= Selected excerpt =
%%
Kindle Clippings 🆙

  • 🔗 Demo

Updated 3rd August 2024

I love to read, and if I’m reading on my Kindle then I like to highlight my favourite passages and words to create a collection of interesting information for future reference. Unfortunately, the Kindle ecosystem is quite limited on what you can do with these ‘clippings’. You can view them on the Kindle cloud reader app, and I’ve used the Clippings.io web app which enables me to organise and tag them. However, I wanted a bit more functionality such as the ability to look up word definitions, retrieve book information and an improved UX as I wasn’t too enamoured with the infinite scrolling UI.

I came across the excellent Amanuensis project which had very similar aims. The key idea behind this, and the part I was missing, was to export from Clippings.io and import them into Airtable. This finally gets them into a place you can access via an API.

I was then able to create a simple React app to read from the Airtable API. Word definitions are provided via the Wordnik API. This is a great resource and as a non-profit organisation it is well worth the $5 to get an API key and support the project at the same time.

Book information is provided by the Goodreads API. Surprisingly, the API doesn’t support CORS, so any requests initiated from a script will be denied (i.e. the API doesn’t send an Access-Control-Allow-Origin header in the response). To get around this I needed a proxy to take the request from the script and forward it to the API. There are some funky workarounds that I’ve seen to do this such as using YQL (now retired) but since I have access to Azure, I decided the easiest option was to create an Azure Function App. Function Apps have a proxy option which can be set to forward requests to any other resource.

Azure Function Proxy Setup
Azure Function Proxy Setup. Remember to use curly braces to reference request parameters.

Then it’s a simply a case of calling the Function App’s endpoint and the book information is retrieved.
%%
= Given material =
%%
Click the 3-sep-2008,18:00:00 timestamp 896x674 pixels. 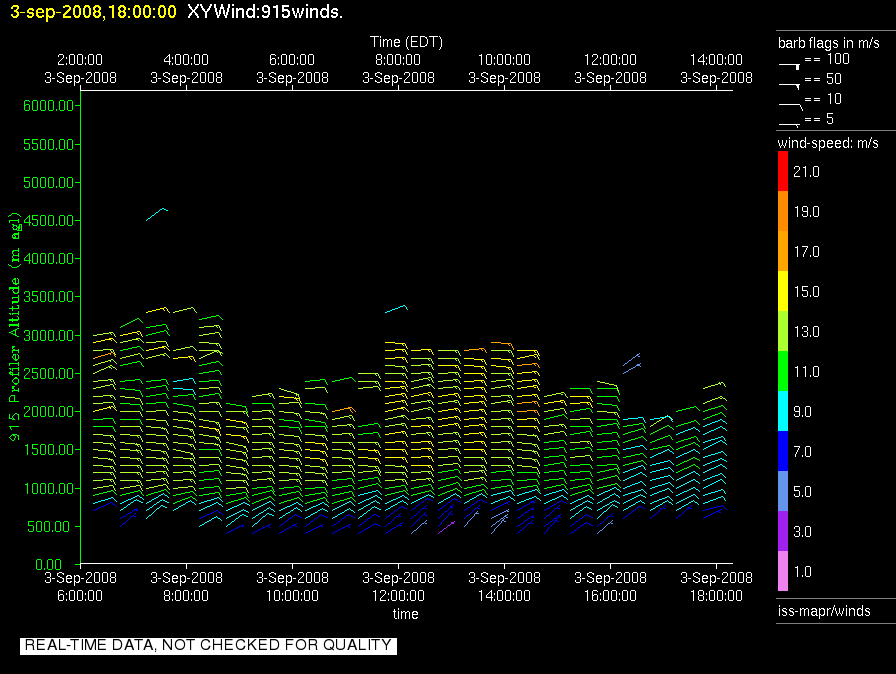tap(94, 11)
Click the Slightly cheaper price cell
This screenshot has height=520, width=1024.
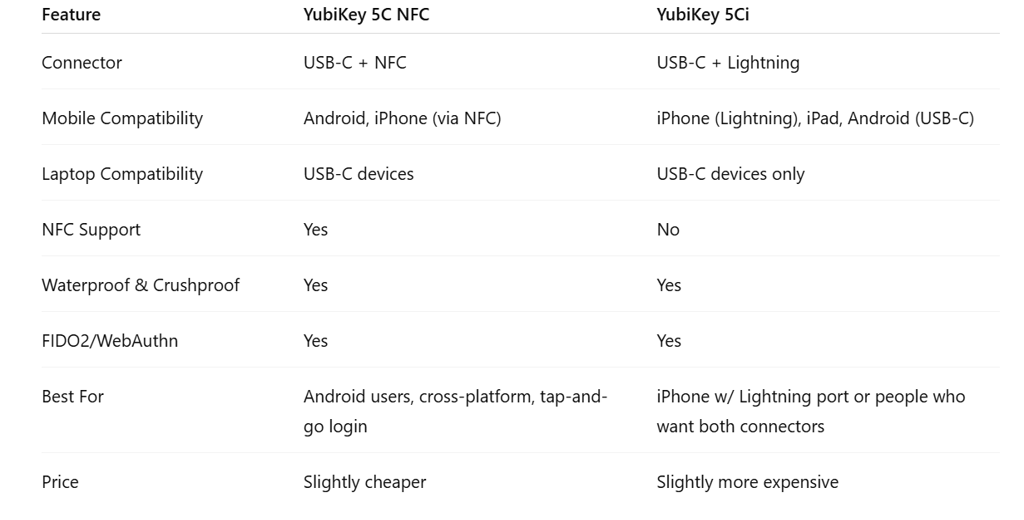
%%
= Objectives =
1. In the Kindle Clippings write-up, what was created to get around the Goodreads API's lack of CORS support?
2. Please reproduce the Kindle Clippings write-up word for word, everything from "Book information is provided" down to "any other resource.".

= Solution set =
1. An Azure Function App, whose proxy option forwards the requests to the API.

2.
Book information is provided by the Goodreads API. Surprisingly, the API doesn’t support CORS, so any requests initiated from a script will be denied (i.e. the API doesn’t send an Access-Control-Allow-Origin header in the response). To get around this I needed a proxy to take the request from the script and forward it to the API. There are some funky workarounds that I’ve seen to do this such as using YQL (now retired) but since I have access to Azure, I decided the easiest option was to create an Azure Function App. Function Apps have a proxy option which can be set to forward requests to any other resource.